-1

I have an extremely big properties file with i18n resource bundle. It looks like:

button.browse=Browse
button.cancel=Cancel
button.clear=Clear

Please note that keys are sortable and have similar prefixes and I don't expect to have duplicates. The properties file then loaded via java.util.Properties and just queries with get() and never updated. Since Properties file extends an obsolete Hastable I want to use other Map class for a better performance. I'm fine to use more memory but I need to get values as fast as possible. By default we always using a HashMap but as far I understood if there is a lot of entries it anyway will use nodes as a tree map. So maybe I can just used the TreeMap instead?

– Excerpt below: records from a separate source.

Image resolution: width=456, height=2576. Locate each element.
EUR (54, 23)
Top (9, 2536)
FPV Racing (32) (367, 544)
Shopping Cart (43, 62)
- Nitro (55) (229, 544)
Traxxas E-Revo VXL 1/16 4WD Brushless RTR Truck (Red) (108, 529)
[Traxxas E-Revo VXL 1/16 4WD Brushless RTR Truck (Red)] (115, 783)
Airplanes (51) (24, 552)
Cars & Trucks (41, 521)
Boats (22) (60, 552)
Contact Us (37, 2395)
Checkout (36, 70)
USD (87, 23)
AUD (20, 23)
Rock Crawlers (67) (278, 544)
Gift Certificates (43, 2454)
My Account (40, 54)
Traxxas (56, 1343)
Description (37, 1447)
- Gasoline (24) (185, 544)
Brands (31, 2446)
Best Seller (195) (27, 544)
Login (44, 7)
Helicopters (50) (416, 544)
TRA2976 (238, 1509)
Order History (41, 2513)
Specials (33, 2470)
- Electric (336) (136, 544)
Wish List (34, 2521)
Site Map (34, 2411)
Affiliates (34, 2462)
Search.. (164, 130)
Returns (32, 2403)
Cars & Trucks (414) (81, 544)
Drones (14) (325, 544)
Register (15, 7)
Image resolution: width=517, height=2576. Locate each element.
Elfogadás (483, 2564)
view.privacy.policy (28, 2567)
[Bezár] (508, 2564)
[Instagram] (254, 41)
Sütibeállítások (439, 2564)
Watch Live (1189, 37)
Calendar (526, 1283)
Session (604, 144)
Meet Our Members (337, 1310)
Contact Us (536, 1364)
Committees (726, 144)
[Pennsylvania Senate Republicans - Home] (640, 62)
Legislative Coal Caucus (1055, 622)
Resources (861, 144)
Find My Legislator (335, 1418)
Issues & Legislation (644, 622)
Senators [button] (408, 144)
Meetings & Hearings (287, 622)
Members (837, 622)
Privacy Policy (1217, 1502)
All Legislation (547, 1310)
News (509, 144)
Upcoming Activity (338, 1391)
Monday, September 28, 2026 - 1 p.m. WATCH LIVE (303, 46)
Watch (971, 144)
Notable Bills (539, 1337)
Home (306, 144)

Is any map implementation that is better for such kind of data? For example something that uses prefix tree from keys or something like that

Sergey Ponomarev
  • 2,947
  • 1
  • 33
  • 43
  • Similar question https://stackoverflow.com/questions/30054408/performance-aspect-of-java-util-property-vs-hashmap – Sergey Ponomarev Sep 09 '20 at 08:32
  • [This one](https://stackoverflow.com/questions/20487619/complexity-of-treemap-insertion-vs-hashmap-insertion) has a nice answer... – deHaar Sep 09 '20 at 08:37
  • 1
    If you're worried about performance, measure. Run a profiler. The optimization effort should be proportional to the time your program spends there... –  Sep 09 '20 at 08:39
  • You will probably not have a better performance with TreeMap than with Properties. HashMap should outperform Hashtable slightly. – assylias Sep 09 '20 at 08:40
  • 1
    It is unlikely that you will get a significant number of hash collisions with language items. Hash collisions are a problem if you have lots of items. Java uses 64 bit hashes, so even if you have 4 **billion** language items, the chance for a collision are only 40%. Degradation with that many values still isn't bad, since the buckets remain small. – Polygnome Sep 09 '20 at 08:40
  • 1
    hashCode() returns 32bit integer, but anyway I got your point: hashmap will perform better because it uses tree map for a bucket with nodes that have collision – Sergey Ponomarev Sep 09 '20 at 08:50
  • Where exactly did you get the idea that 'deprecated' corresponds to 'worse performance'? And where did you get the idea that `TreeMap` outperforms a hash map? You are 100% wrong on both counts. – user207421 Sep 09 '20 at 09:59
  • @Polygnome Java uses 32-bit hashes, and the chances of collision with 64-bit hashes and 4 billion items are many orders of magnitude less than 40%. – user207421 Sep 09 '20 at 10:00
  • @MarquisofLorne No, with 64 bits you actually have about a 40% chance of *one* collision with about 4 billion items. As a rule of thumb, you can expect a collision in sqrt(n) items, where n is the number of bits in a hash function. You are right about the bits, which means you'd expect a collision after about 65536 items. Which still poses no problem at all for hashmaps. Even with literally hundreds of thousands of items, the bucket size is small enough that no problem exists. It would actually be bad if each bucket only held one item.... – Polygnome Sep 09 '20 at 11:23

1 Answers1

0

HashMap uses tree only for a bucket with entries that have the same hashcode. It’s not expected to have a lot of them for such localized strings. So the hashmap is still better here

Sergey Ponomarev
  • 2,947
  • 1
  • 33
  • 43